It would be a bad practice, because it introduces a dependency on a subtle assumption that is hard to document and hard to remember accurately: namely, that the values maintained in this place are any strings without spaces in them. This is almost the same as "any strings", and the former definition will inevitably be mistaken for the latter one day.
Configuration values like these will almost certainly have to change as a system develops. Storing them this way will work fine until one day, new data violate the unspoken assumption and introduce a defect. Note that the defect will probably be subtle: values before the string with the space in it will still be processed correctly, and the ones afterwards will appear in slightly the wrong position, only the value itself will be missing and two or more others will take its place.
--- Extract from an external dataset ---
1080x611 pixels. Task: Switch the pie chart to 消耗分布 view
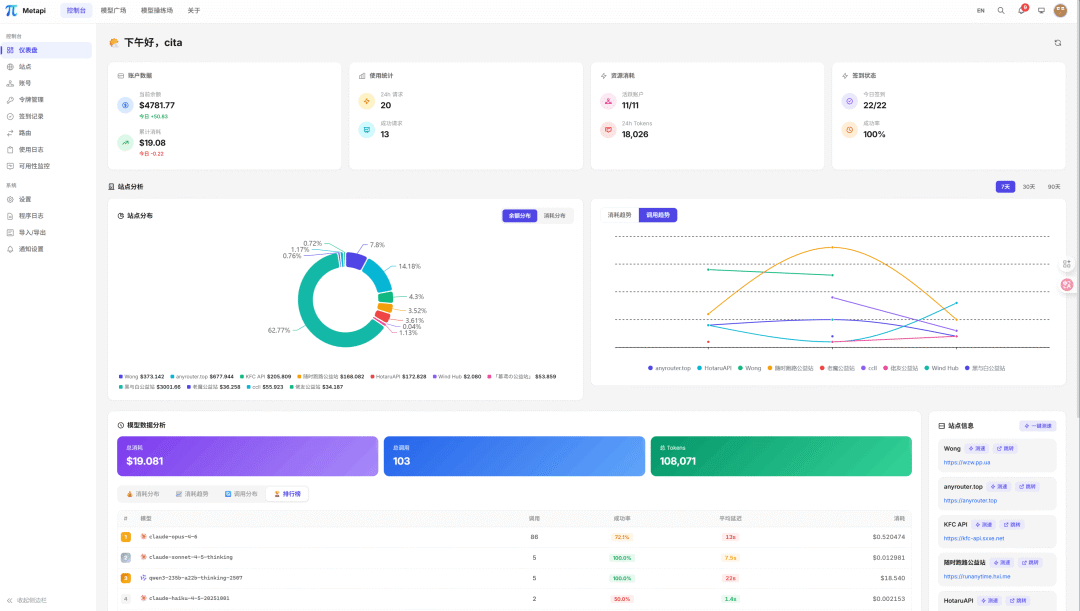click(554, 214)
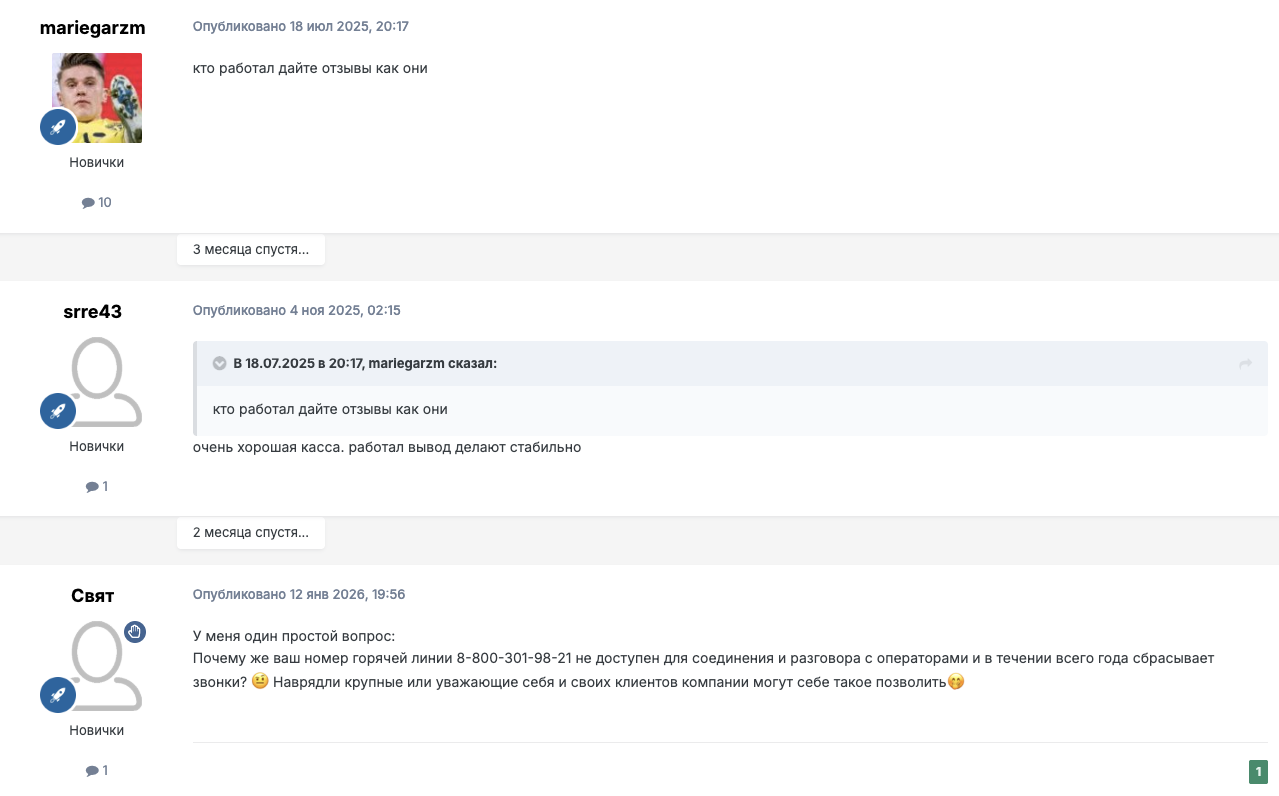Open the post dated 18 июл 2025, 20:17

300,26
In a way, subtle preconditions and subtle defects like this are much worse than obvious ones. Glaring errors are noticed quickly and eradicated quickly. A misbehaviour like this is liable to go unnoticed for quite some time and do damage that won't immediately be known, until it can't be easily repaired and the cause can't be easily found because the programmer who constructed the storage method has moved on.
(What, then, should one do to store large numbers of string literals? Unless your language has a quote-less construct like Lisp lists or Perl's
qw() operator, you are almost certainly better off holding string values in a properties file or a database than spelling them out in code. There are other reasons why this is a good idea, but avoiding methods that are either hard to read or subtly problematic is reason enough.)